Exercise aim: Please write out the lines from the one that contains "You are a computer-use agent. Screen dimensions: 306x195" through the one that contains "(x=114, y=40)", with both of those lines included and every line reproduced exactly.

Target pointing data
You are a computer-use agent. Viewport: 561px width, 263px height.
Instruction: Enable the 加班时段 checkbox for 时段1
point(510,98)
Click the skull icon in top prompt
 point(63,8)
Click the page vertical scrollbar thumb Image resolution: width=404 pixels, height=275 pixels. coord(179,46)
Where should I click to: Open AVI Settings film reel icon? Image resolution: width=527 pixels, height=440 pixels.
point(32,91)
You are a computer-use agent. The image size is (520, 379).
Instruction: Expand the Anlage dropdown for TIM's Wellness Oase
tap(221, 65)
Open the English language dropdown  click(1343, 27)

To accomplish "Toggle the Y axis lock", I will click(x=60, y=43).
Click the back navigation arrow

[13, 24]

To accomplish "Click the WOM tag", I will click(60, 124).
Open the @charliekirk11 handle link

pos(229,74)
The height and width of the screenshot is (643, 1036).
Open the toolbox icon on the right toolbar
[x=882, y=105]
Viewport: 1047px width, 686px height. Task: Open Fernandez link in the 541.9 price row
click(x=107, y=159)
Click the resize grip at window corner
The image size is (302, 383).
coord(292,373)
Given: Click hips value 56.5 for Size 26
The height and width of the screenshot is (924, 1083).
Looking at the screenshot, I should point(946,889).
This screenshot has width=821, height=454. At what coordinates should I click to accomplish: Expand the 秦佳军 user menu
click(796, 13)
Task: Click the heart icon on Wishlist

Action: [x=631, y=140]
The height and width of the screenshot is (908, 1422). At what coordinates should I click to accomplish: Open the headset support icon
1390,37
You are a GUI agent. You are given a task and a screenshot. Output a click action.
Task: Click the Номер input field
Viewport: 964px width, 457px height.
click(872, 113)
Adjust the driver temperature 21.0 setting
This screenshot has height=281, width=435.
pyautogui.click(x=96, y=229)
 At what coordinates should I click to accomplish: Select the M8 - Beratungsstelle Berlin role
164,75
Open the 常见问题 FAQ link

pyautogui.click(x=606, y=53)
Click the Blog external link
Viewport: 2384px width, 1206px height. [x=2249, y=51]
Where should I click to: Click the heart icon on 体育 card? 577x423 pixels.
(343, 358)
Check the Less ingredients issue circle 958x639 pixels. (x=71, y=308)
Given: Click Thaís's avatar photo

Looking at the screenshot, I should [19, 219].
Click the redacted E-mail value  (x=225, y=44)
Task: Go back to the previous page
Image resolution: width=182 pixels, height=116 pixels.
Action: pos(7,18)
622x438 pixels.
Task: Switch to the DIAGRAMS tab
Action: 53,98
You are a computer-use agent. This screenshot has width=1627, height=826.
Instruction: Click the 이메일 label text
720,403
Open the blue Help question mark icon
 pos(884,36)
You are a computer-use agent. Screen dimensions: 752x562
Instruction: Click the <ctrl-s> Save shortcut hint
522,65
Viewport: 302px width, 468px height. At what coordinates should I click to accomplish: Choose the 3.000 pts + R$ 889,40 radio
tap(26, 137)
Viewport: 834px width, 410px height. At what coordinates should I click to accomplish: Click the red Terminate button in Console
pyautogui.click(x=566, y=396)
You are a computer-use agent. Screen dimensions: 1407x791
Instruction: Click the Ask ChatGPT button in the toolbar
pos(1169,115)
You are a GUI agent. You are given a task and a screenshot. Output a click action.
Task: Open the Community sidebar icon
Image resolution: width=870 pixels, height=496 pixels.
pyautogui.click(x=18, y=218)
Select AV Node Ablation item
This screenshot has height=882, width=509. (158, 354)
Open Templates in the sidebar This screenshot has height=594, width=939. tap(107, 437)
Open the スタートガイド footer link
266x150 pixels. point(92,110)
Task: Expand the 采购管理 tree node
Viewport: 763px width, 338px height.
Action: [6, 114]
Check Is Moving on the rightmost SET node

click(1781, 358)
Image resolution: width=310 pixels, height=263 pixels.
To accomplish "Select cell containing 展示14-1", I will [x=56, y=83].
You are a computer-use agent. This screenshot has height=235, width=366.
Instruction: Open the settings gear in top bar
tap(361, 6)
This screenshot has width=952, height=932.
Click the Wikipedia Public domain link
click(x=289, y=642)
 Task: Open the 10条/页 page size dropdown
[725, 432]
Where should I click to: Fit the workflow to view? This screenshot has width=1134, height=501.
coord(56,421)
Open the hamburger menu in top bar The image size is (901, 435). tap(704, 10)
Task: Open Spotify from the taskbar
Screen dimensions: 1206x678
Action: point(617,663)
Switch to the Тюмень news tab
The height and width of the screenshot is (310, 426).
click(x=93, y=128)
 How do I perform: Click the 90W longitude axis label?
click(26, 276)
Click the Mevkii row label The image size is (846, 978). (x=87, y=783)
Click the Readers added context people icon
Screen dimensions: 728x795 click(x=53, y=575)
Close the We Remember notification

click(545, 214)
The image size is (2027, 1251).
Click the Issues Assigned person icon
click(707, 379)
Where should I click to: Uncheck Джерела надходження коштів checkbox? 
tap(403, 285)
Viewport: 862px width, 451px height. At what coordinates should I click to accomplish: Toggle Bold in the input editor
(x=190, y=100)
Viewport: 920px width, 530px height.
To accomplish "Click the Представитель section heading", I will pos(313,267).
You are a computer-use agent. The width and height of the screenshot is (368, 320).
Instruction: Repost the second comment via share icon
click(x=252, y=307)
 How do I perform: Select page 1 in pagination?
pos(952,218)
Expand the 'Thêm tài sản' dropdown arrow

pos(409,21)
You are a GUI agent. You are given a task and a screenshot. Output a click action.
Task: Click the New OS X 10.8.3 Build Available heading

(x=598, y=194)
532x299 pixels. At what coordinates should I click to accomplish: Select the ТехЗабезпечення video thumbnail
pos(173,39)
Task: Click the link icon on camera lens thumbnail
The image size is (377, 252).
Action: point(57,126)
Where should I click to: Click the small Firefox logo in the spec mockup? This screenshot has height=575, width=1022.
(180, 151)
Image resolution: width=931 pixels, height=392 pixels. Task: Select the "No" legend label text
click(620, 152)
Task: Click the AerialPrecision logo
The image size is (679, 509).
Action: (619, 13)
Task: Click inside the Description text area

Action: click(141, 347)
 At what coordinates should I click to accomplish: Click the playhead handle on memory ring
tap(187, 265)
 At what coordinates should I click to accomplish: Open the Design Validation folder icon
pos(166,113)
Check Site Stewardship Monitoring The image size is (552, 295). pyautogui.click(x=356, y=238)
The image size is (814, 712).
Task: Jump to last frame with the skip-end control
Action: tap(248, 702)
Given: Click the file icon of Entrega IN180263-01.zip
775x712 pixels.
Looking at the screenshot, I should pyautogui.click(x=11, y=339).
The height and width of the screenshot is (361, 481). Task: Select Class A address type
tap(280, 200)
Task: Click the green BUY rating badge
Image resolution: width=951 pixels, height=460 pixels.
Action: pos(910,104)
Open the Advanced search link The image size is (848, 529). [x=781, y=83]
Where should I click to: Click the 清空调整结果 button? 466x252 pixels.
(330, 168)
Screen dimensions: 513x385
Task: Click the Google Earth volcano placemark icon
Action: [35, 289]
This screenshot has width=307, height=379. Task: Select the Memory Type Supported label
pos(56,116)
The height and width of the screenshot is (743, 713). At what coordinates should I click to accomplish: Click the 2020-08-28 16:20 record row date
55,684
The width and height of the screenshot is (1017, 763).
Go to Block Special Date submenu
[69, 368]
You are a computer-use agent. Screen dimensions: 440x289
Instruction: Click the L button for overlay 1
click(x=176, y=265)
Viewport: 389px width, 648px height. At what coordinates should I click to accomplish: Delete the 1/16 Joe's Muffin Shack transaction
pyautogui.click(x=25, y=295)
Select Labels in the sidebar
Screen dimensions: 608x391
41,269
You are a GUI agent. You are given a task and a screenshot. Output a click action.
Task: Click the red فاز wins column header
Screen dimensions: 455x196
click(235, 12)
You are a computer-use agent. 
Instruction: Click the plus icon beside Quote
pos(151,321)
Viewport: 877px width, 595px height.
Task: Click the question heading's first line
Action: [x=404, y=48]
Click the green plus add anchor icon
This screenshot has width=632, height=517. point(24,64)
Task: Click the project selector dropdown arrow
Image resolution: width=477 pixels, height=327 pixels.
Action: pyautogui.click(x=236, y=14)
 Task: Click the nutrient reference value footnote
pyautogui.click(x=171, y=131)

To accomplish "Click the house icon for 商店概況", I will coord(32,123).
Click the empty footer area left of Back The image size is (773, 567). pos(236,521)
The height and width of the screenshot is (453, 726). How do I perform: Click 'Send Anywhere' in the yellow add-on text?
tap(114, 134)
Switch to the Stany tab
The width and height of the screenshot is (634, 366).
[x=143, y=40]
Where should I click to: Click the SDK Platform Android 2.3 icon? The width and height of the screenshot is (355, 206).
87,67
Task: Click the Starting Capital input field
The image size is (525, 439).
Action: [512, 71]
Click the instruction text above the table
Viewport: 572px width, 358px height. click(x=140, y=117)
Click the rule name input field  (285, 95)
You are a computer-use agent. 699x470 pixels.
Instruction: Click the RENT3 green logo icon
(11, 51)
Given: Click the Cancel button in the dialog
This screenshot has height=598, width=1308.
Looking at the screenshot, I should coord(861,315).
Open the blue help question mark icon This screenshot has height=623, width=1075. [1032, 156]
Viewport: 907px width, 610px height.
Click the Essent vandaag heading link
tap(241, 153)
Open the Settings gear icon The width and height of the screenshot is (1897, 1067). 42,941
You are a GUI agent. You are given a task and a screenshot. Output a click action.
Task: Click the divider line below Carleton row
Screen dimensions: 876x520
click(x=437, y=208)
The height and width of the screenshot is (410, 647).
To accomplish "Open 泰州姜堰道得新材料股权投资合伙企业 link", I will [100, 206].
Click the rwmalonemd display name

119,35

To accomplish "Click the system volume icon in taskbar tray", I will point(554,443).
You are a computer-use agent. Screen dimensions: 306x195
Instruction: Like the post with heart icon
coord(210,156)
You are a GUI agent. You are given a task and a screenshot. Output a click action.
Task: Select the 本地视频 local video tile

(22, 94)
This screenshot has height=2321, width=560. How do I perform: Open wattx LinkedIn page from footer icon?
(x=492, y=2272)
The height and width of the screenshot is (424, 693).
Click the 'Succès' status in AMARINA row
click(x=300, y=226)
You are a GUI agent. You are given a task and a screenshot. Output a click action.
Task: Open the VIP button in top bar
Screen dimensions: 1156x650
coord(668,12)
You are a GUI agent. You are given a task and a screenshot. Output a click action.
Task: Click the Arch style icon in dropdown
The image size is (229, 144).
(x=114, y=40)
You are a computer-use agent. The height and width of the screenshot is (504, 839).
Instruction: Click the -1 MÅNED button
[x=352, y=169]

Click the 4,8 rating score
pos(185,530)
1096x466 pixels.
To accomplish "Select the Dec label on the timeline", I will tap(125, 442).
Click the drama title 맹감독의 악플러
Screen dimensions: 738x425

Result of this exercise:
You are a computer-use agent. Screen dimensions: 306x195
Instruction: Like the post with heart icon
coord(210,156)
You are a GUI agent. You are given a task and a screenshot. Output a click action.
Task: Select the 本地视频 local video tile

(22, 94)
This screenshot has height=2321, width=560. How do I perform: Open wattx LinkedIn page from footer icon?
(x=492, y=2272)
The height and width of the screenshot is (424, 693).
Click the 'Succès' status in AMARINA row
click(x=300, y=226)
You are a GUI agent. You are given a task and a screenshot. Output a click action.
Task: Open the VIP button in top bar
Screen dimensions: 1156x650
coord(668,12)
You are a GUI agent. You are given a task and a screenshot. Output a click action.
Task: Click the Arch style icon in dropdown
The image size is (229, 144).
(x=114, y=40)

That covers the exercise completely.